● **Work task**: Word for word, restate the lines of the listing below from the line with "You are a computer-use" through the line with "The image size is (440, 282).", and do not include the pictures.

● **Available data**:
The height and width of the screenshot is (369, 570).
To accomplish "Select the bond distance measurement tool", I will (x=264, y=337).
* * *
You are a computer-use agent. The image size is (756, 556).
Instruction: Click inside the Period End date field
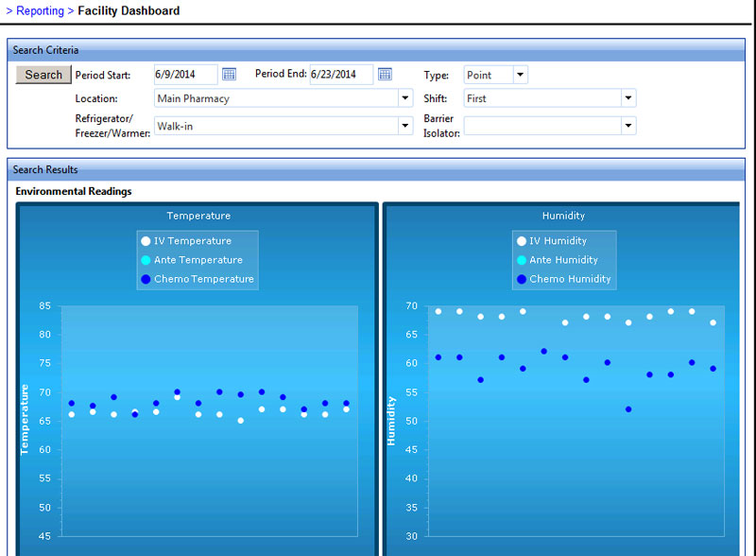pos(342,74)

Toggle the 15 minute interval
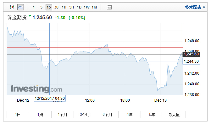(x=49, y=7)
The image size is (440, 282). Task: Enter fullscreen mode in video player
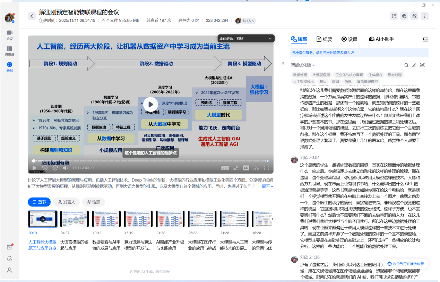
--
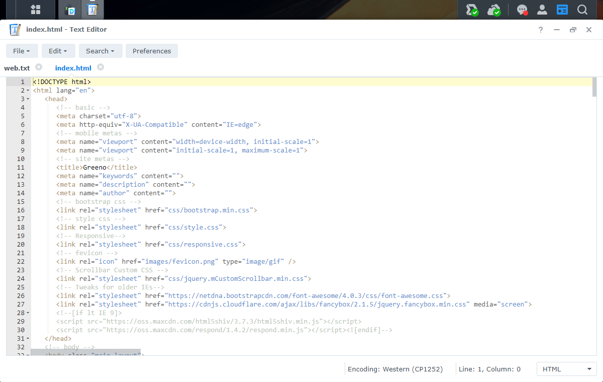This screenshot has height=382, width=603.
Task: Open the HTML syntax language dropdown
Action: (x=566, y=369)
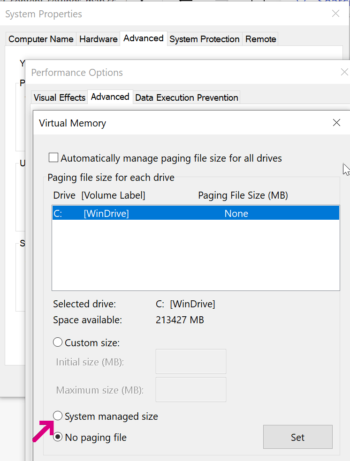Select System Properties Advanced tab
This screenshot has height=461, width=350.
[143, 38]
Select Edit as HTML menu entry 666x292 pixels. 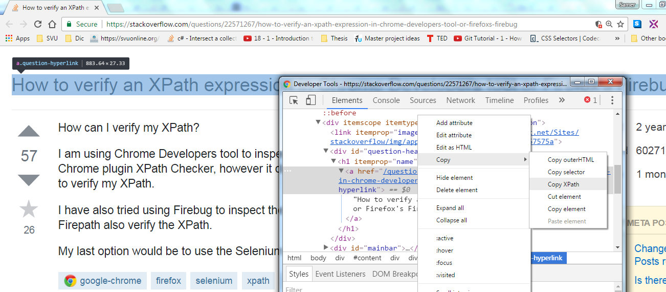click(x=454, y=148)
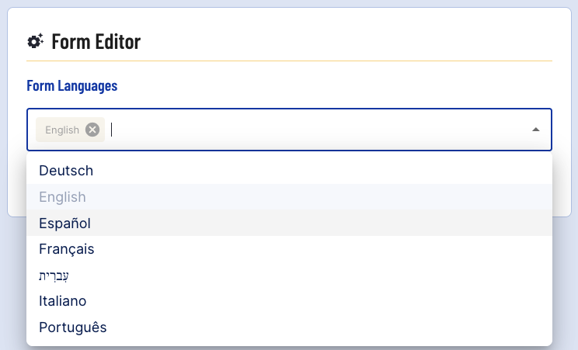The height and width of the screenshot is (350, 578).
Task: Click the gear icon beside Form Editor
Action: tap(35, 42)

● **Expected output**:
You are a computer-use agent. The image size is (756, 556).
Instruction: Click inside the Period End date field
pos(342,74)

Toggle the 15 minute interval
(x=49, y=7)
The image size is (440, 282). Task: Enter fullscreen mode in video player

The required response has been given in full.